*** Opening RECORDS ***
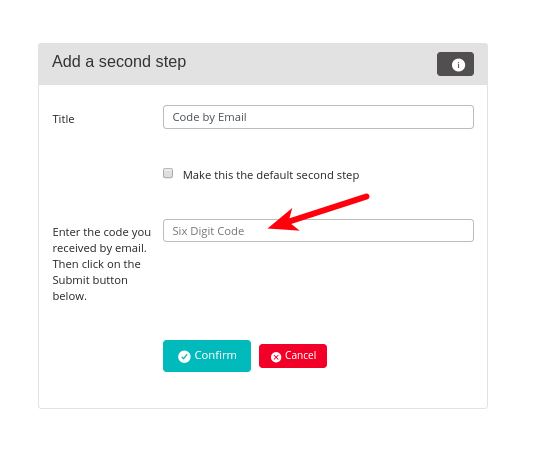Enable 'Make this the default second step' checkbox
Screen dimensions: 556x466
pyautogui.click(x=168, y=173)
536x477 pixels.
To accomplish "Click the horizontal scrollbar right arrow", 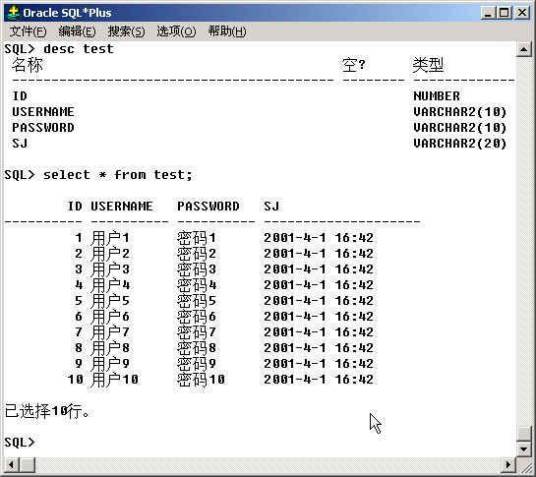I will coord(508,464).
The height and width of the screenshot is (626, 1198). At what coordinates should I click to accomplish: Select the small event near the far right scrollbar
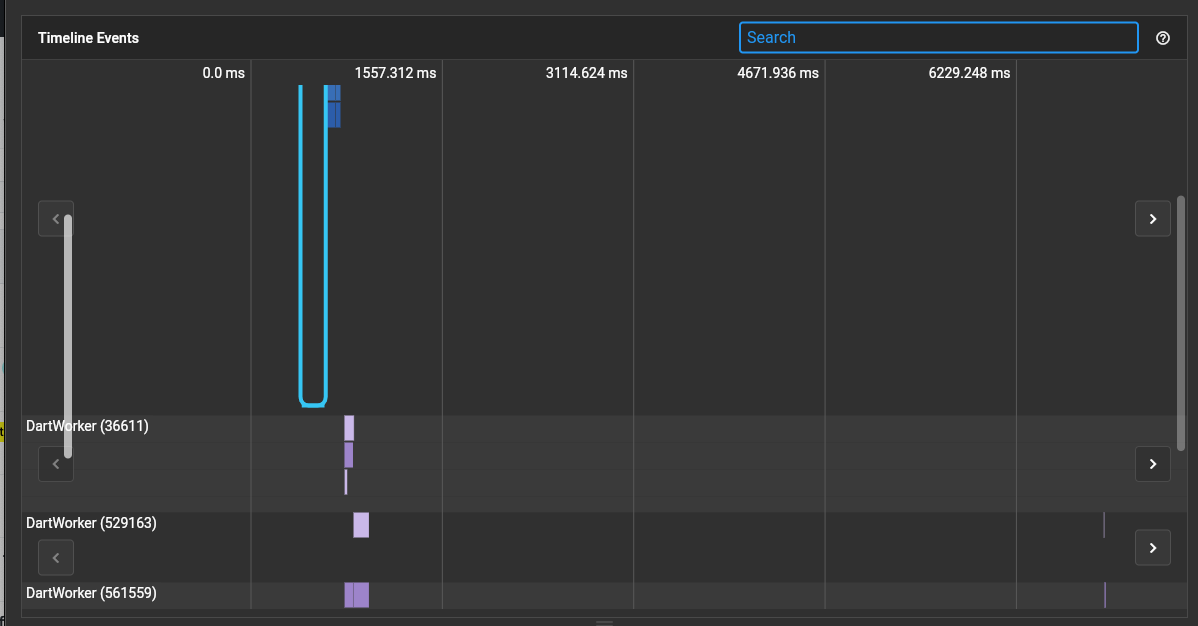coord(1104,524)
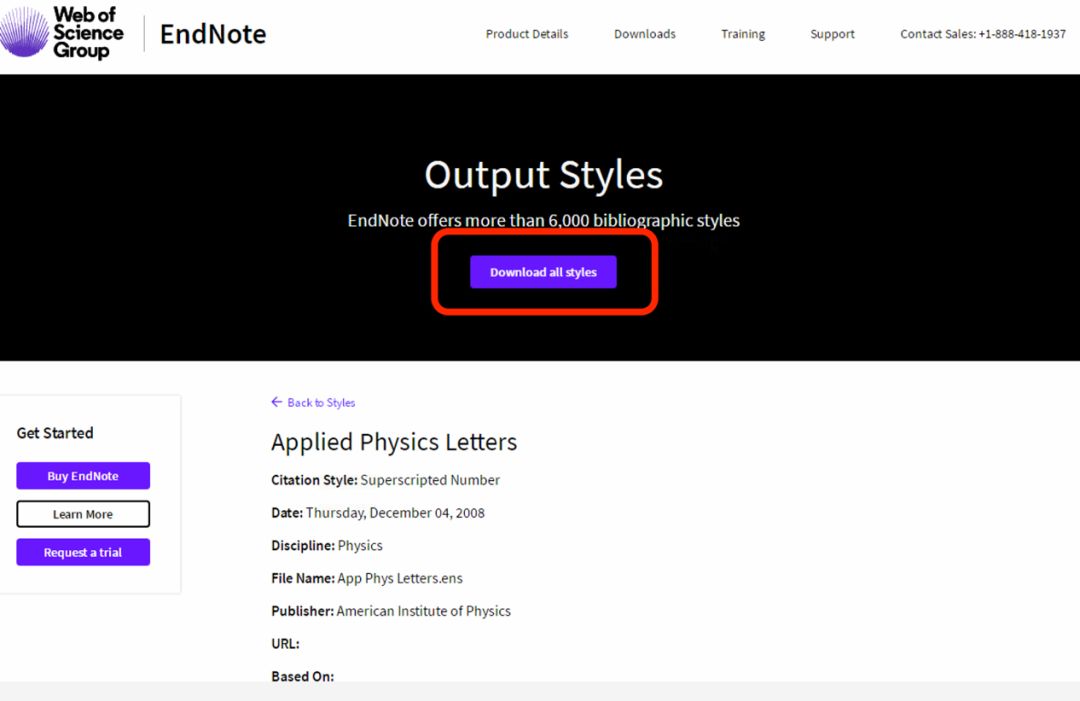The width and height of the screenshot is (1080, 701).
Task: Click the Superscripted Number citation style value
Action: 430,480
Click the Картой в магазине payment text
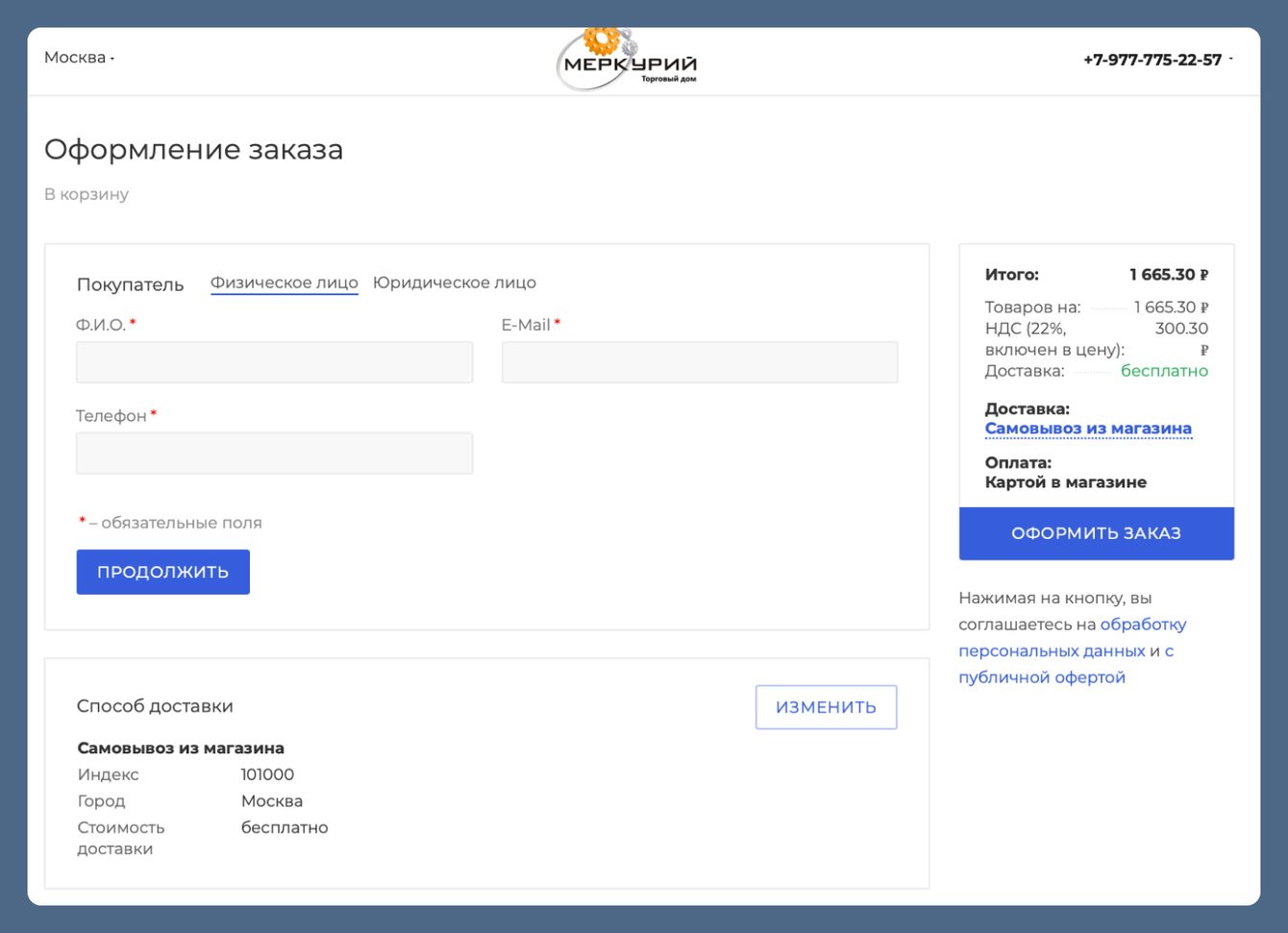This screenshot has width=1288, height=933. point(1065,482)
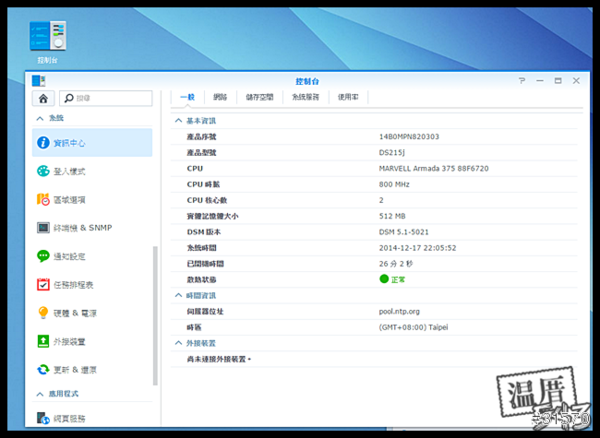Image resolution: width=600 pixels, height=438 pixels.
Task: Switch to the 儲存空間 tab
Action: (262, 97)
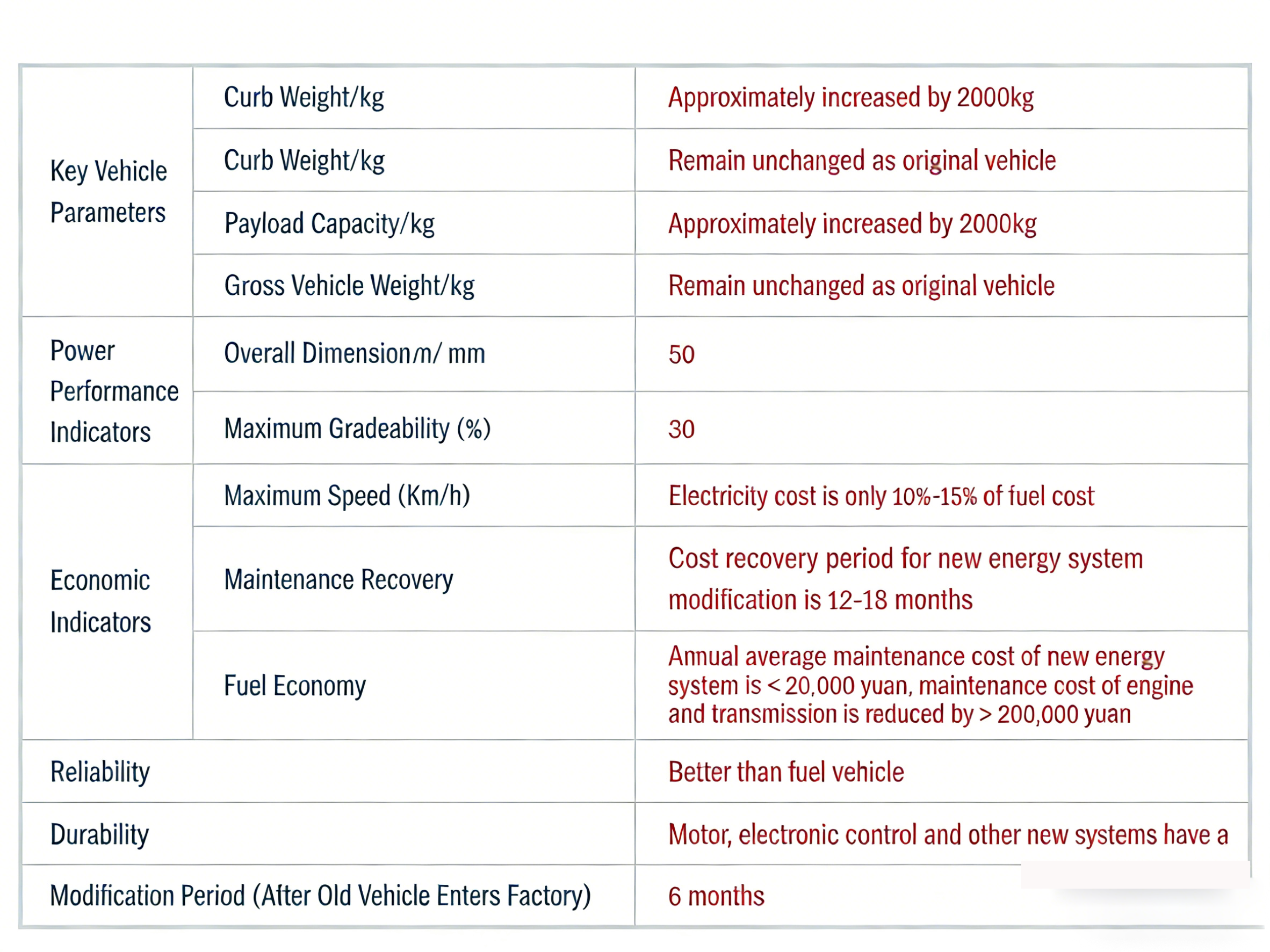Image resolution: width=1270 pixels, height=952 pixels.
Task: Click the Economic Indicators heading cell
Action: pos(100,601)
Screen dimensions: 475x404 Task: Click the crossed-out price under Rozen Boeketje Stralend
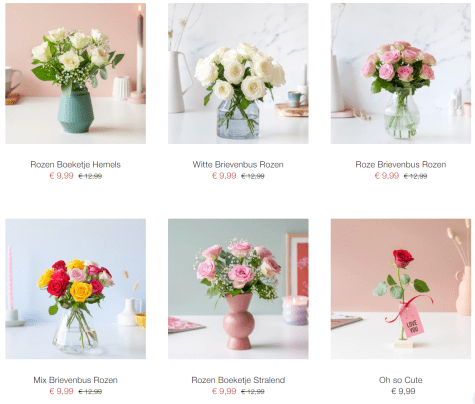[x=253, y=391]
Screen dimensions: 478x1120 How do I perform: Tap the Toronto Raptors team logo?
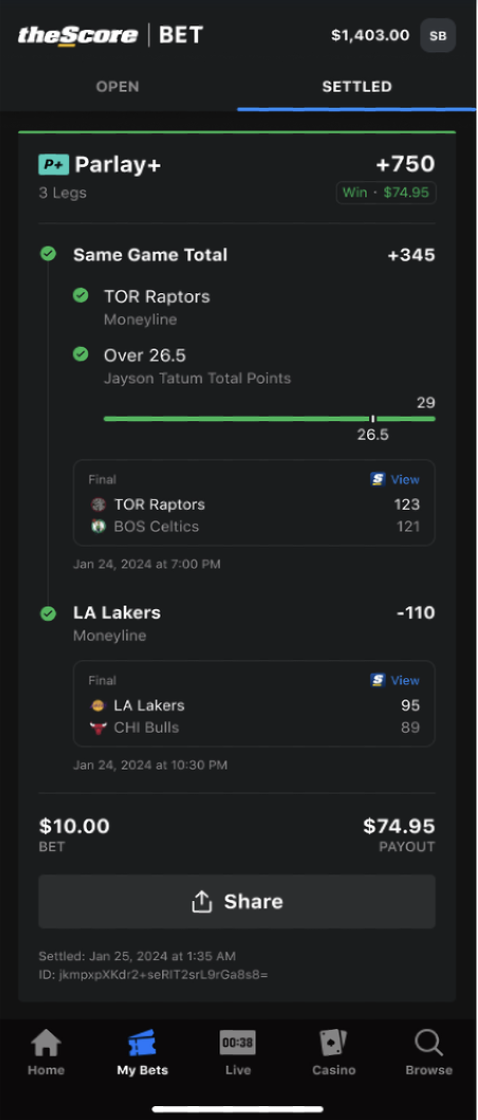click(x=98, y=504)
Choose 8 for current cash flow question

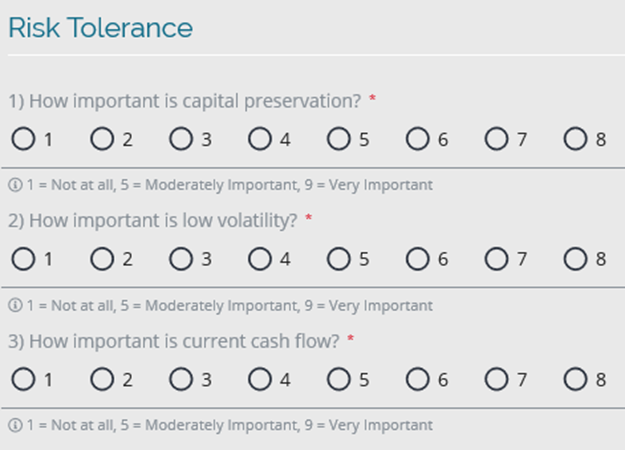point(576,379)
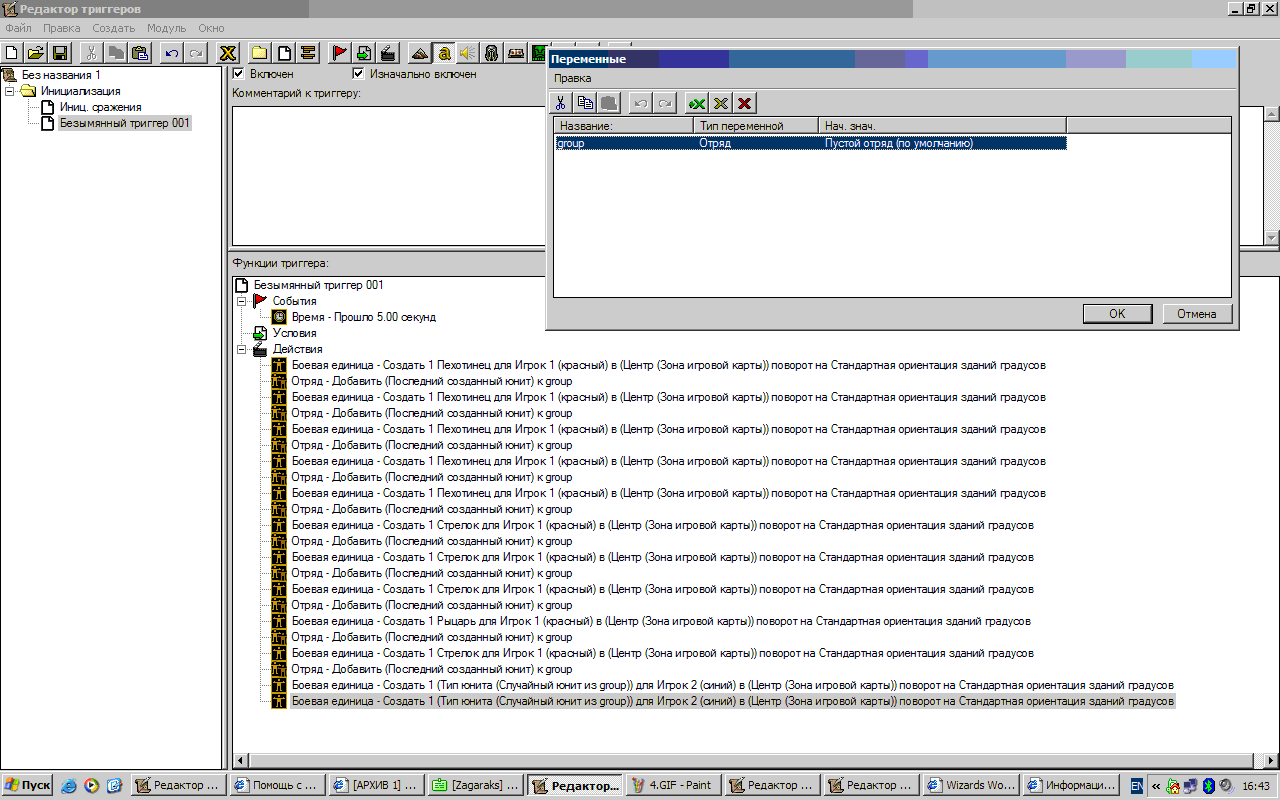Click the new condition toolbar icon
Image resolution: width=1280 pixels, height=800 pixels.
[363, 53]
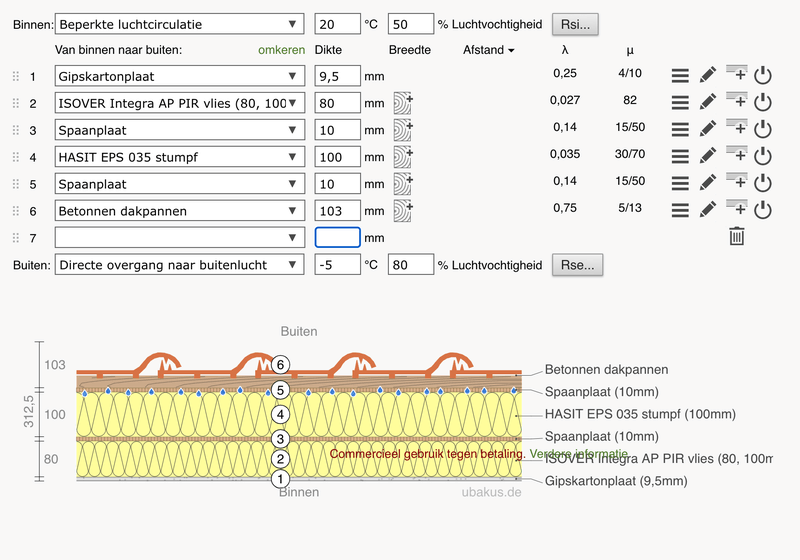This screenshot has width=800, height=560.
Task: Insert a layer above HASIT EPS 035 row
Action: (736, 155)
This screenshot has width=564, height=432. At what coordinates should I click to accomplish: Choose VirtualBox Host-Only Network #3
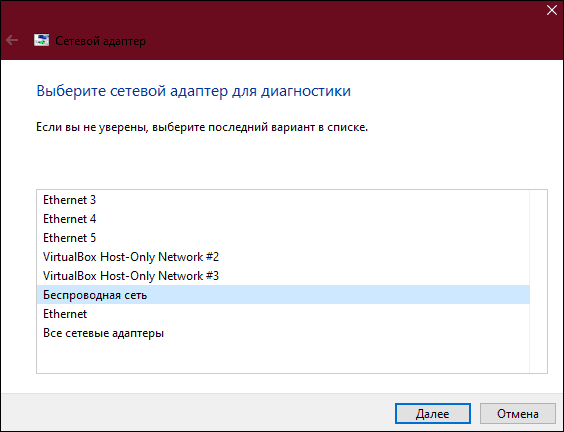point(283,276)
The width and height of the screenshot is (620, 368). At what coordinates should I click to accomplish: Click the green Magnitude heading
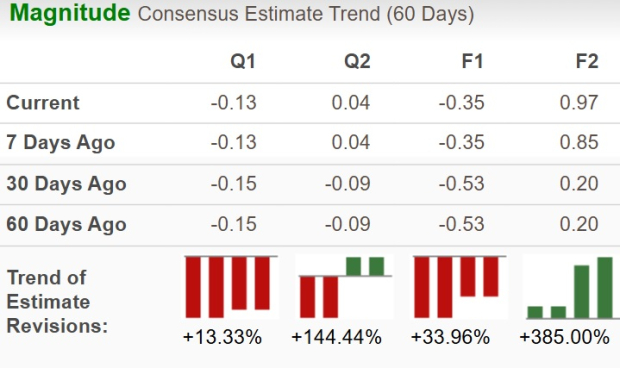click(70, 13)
*** Closing RECORDS ***
WHAT THE EXERCISE ASKS. All lines from the one containing "The width and height of the screenshot is (620, 368)." through the end of the entries, both ends included, should be written out exactly, with no pictures.

ANSWER SPACE.
The width and height of the screenshot is (620, 368). At what coordinates should I click to accomplish: Click the green Magnitude heading
click(70, 13)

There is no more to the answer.